Available data: Begin
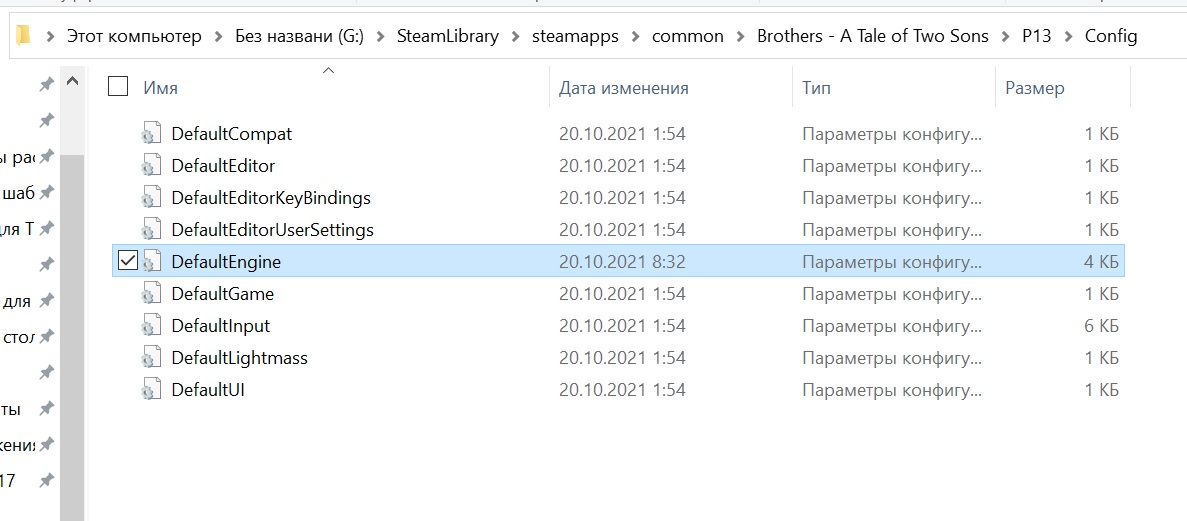
Task: Uncheck the DefaultEngine file checkbox
Action: (x=128, y=261)
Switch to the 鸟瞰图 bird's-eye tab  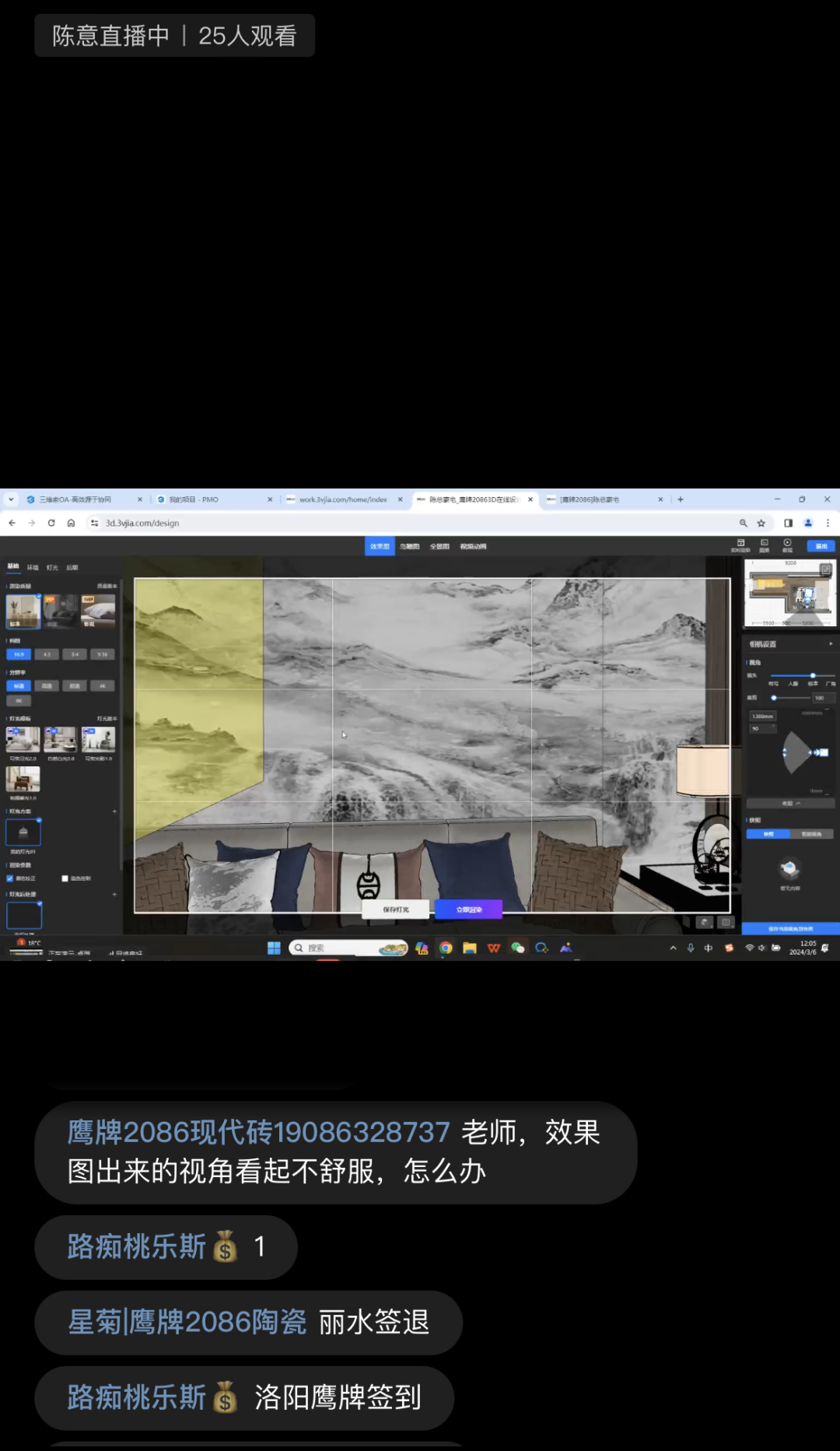tap(409, 546)
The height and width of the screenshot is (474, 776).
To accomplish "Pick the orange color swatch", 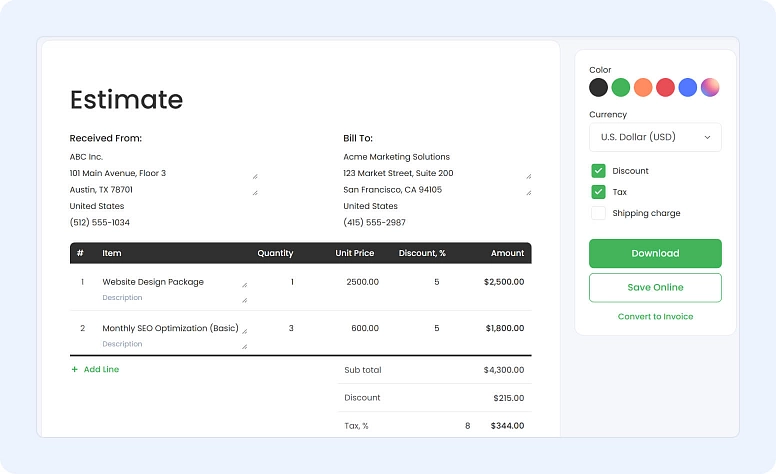I will [643, 87].

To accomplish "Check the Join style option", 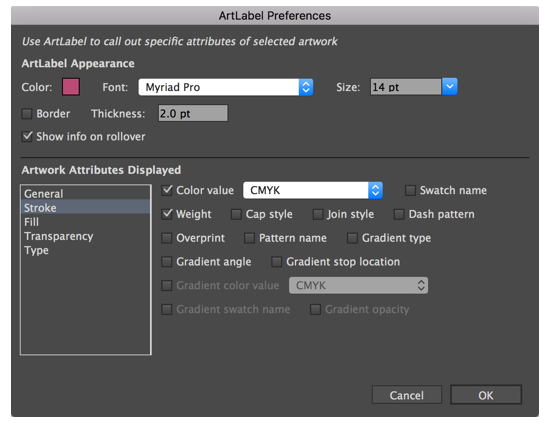I will click(318, 214).
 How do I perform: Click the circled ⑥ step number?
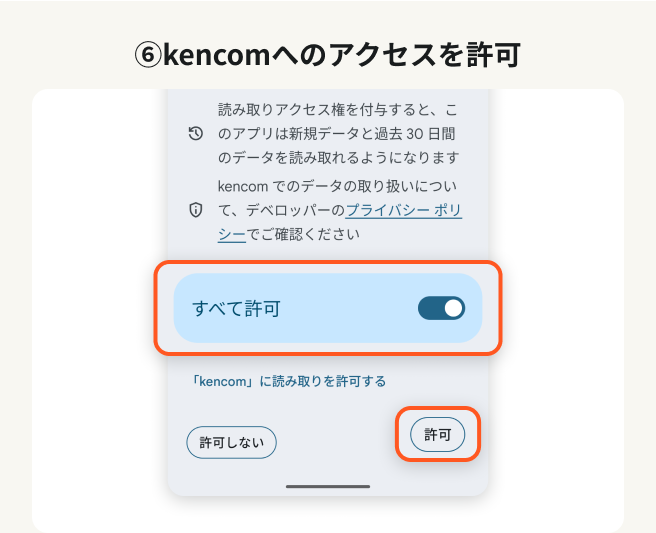click(x=147, y=55)
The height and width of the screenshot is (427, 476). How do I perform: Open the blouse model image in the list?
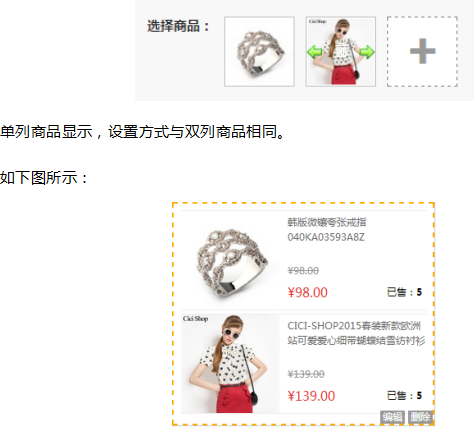230,364
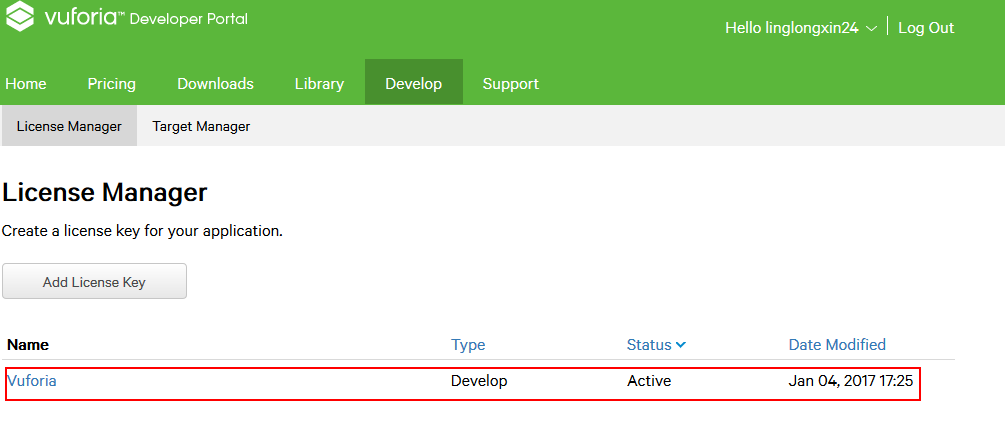Switch to the Target Manager tab
This screenshot has width=1005, height=427.
coord(201,126)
Available data: End
→ Activity: Starting at the line that contains "How do I perform: Click" and ending at the final line of the data, reproduce each line exactly. Pictures stay out of the copy.

→ Written solution:
 How do I perform: Click the circled ⑥ step number?
click(x=147, y=55)
The height and width of the screenshot is (427, 476). How do I perform: Open the blouse model image in the list?
230,364
Switch to the Target Manager tab
This screenshot has width=1005, height=427.
coord(201,126)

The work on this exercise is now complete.